Nie wiem, czy taki myk został zastosowany również w przypadku Karlovačko Nepasterizirano Retro – jeśli tak, to wcale bym się nie zdziwił ;). Ba, nie zdziwiłbym się, gdyby było to samo co sztandarowe piwo Heineken Hrvatska, czyli Karlovačko Svijetlo. Wszak tzw. klony nie są w piwnym świecie niczym rzadkim. Krótki research w internecie pokazał, że w obu piwach mamy identyczny ekstrakt, a także poziom alkoholu! A zatem prawdopodobieństwo tego, że mamy do czynienia z tym samym piwem jest naprawdę wysokie. Niestety nie mam butelki pasteryzowanej wersji, abym mógł porównać podany na krawatkach skład, co mogłoby rozwiać wszelkie wątpliwości. Trudno.

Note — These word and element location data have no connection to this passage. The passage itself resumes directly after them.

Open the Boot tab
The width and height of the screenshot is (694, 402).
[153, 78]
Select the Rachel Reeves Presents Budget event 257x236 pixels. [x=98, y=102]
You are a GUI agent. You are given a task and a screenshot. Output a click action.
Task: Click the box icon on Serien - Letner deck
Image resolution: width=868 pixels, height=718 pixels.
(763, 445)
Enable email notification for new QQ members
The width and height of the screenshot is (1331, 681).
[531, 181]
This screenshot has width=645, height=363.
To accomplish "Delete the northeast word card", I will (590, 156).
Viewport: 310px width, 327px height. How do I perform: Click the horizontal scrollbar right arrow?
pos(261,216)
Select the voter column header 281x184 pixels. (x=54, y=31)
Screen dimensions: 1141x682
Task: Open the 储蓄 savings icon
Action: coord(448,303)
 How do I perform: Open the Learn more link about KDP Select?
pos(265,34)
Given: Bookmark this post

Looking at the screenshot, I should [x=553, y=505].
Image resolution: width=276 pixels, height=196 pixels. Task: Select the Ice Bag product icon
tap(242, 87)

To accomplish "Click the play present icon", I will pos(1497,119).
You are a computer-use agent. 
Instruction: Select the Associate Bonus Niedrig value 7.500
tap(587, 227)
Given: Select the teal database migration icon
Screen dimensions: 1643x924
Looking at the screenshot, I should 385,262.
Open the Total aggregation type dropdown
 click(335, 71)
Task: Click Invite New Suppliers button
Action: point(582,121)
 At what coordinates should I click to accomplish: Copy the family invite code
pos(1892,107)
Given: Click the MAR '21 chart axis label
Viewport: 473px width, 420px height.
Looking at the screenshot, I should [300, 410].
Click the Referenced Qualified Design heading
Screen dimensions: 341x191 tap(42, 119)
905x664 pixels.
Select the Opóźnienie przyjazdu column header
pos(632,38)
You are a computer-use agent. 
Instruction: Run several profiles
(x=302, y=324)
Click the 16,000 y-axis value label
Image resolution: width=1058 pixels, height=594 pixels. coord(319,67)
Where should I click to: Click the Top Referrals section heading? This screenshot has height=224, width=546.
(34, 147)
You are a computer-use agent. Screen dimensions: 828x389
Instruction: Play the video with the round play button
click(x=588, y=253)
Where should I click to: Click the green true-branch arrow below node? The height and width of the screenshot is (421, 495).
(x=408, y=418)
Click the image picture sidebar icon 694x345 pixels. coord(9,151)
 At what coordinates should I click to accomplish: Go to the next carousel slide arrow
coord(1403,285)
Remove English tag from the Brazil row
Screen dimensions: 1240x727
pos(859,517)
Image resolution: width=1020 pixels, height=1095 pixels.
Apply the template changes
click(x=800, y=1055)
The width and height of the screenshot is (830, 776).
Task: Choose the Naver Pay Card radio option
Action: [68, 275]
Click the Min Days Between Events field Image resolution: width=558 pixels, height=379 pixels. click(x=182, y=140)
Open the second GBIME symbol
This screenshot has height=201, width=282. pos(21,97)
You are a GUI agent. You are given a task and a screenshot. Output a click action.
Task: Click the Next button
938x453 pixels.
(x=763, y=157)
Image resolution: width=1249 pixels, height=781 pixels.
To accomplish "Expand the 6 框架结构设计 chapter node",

Karlovačko Nepasterizirano Retro to również przykład innego marketingowego case’u, który wielokrotnie przerabialiśmy w naszym kraju. Mam tu na myśli odwołanie do przeszłości, sugerujące, że mamy do czynienia z czymś opartym na starych, dobrych recepturach. U nas IJHARS, czyli Inspekcja Jakości Handlowej Artykułów Rolno-Spożywczych, od jakiegoś czasu dość mocno czepia się tego rodzaju zagrywek, dlatego w Polsce mamy coraz mniej tego typu pomysłów. Najwidoczniej Heineken Hrvatska doszedł do wniosku, że na chorwackim rynku jeszcze to zadziała :).
Choć o samym składzie Karlovačko Nepasterizirano Retro wiemy niewiele, to jednak warto podkreślić, że na etykiecie wymieniono coś więcej niż słynną w Polsce regułkę „zawiera słód jęczmienny”. Na krawatce bowiem czytamy, że w składzie mamy wodę, słód jęczmienny oraz chmiel. Co prawda zapomniano o drożdżach, ale to i tak lepsze od wspomnianego wyżej lakonicznego sformułowania. Aha, na swojej stronie internetowej browar w Karlovacu chwali się, że przy warzeniu tego piwa korzysta wyłącznie z chorwackiego jęczmienia, zaś jego trwałość wynosi 90 dni.
O browarze w Karlovacu oraz o genezie jego przejęcia przez Heinekena pisałem w recenzji Karlovačko Crno, do lektury której nowych Czytelników serdecznie zapraszam.
Styl: jasny lager
Ekstrakt: 11,6%
Alk. obj.: 5%
IBU: b/d
Data przydatności: 08.02.2018
Cena: 6,99 kuny (około 4 zł) za 0,5 l w hipermarkecie w Chorwacji + 1,25 kuny kaucji za butelkę (ok. 71 gr)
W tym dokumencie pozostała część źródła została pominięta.